*WORKING DATA*.
+++

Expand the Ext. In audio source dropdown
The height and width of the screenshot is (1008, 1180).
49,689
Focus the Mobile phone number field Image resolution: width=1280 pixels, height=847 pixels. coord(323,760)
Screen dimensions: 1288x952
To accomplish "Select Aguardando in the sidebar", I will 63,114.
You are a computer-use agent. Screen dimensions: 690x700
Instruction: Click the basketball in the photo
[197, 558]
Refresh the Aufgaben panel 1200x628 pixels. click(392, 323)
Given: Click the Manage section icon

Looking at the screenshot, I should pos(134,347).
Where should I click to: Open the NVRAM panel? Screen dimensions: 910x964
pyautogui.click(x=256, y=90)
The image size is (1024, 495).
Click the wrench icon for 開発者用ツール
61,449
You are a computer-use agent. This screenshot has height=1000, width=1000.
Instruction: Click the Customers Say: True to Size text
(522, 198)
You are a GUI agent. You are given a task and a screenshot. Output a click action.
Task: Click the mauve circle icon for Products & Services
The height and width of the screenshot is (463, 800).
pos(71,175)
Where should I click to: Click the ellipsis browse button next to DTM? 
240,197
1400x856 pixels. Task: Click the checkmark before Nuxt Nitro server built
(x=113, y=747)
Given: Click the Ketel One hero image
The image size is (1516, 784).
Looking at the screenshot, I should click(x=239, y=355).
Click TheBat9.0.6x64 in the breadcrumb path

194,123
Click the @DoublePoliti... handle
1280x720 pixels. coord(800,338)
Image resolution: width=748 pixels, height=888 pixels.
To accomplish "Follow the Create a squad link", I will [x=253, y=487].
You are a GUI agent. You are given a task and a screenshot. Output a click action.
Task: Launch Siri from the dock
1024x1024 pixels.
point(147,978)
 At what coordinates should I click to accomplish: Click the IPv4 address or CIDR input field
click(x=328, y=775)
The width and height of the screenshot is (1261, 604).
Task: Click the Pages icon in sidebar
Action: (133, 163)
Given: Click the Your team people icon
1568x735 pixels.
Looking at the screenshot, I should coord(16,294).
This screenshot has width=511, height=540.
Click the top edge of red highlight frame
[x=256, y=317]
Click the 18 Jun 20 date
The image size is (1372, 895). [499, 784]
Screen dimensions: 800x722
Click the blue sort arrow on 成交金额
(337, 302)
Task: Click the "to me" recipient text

+++

*EXERCISE*. Starting at the line in the records above that contains "Click the blue sort arrow on 成交金额", output every line up to and including the last one, with nothing added.

*SOLUTION FOR THIS PROBLEM*.
Click the blue sort arrow on 成交金额
(337, 302)
Task: Click the "to me" recipient text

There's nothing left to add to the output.